# Consigne:
Poursuivez le texte sur les collections de la BPI en reprenant juste après sa dernière phrase.

# Extrait fourni:
Je relève dans le numéro 898 de Livres Hebdo que vous avez dit, lors du Forum "Quelle politique pour le livre ?", que le projet d'établissement de la BPI faisait partie "des projets assez dangereux de réduction des collections accessibles à tous" et prévoyait une diminution des collections de 20 %. Cette allégation est erronée.

Notre projet vise, au contraire, à valoriser l'offre de livres papier dont nous pensons qu'elle a toujours plus d'avenir que le livre numérique. Par contre, force est de constater que les collections de la BPI ont eu tendance à s'écarter de leur concept fondateur, plus que jamais pertinent, à savoir un équilibre dynamique entre les entrées et les sorties, entre la profondeur documentaire et le souci de l'actualité, une vraie collection, en somme, et non une accumulation. En effet, depuis quelques années, le volume de la collection de livres a crû d'environ 10 %, rendant celle-ci moins lisible sur des rayonnages qui ne pouvaient s'étendre et, surtout, son contenu s'est appauvri au profit d'une approche très majoritairement académique.

# Données fournies:
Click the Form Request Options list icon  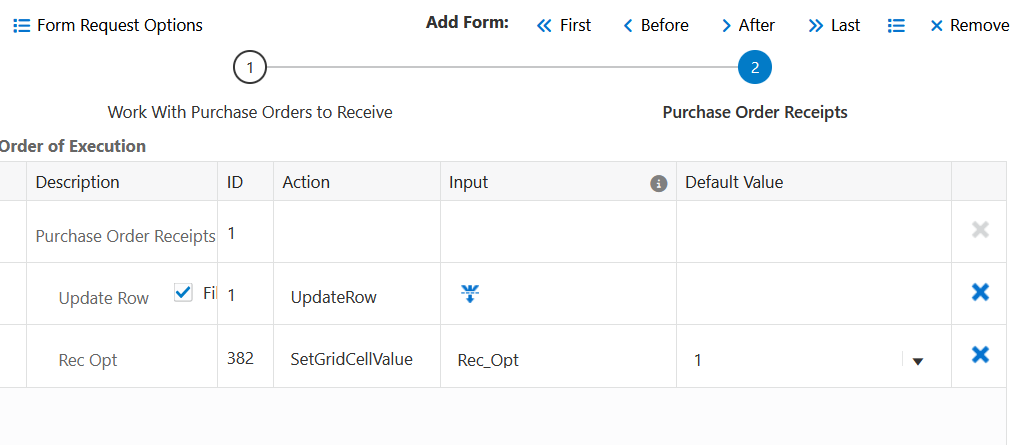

# Réponse:
Faut-il rappeler que la BPI est une bibliothèque de lecture publique et ce qu'est une bibliothèque de lecture publique ? Dois-je faire état de mon embarras lorsque j'ai dû expliquer à Art Spiegelman, avec lequel nous préparons une exposition rétrospective, pourquoi les collections de bandes dessinées de la BPI sont quasi inexistantes ? C'est pourquoi, oui, nous allons nous efforcer de redonner davantage de lisibilité, d'ouverture et de vie aux collections de cette bibliothèque, d'une part, en les ramenant progressivement à leur périmètre originel et, d'autre part, en les revisitant (et non pas en les réduisant), à hauteur d'environ 20 %, dans le sens d'une plus grande diversité.

Cela dit, vous avez raison sur un point essentiel. En cette période de contrainte financière, la question des budgets d'acquisition reste un vrai sujet. Il serait illusoire de penser qu'à l'heure d'Internet ces budgets puissent diminuer. "Valoriser l'expérience de la lecture et de la collection", comme le prône notre projet d'établissement, implique, évidemment, le maintien d'un bon niveau d'acquisition.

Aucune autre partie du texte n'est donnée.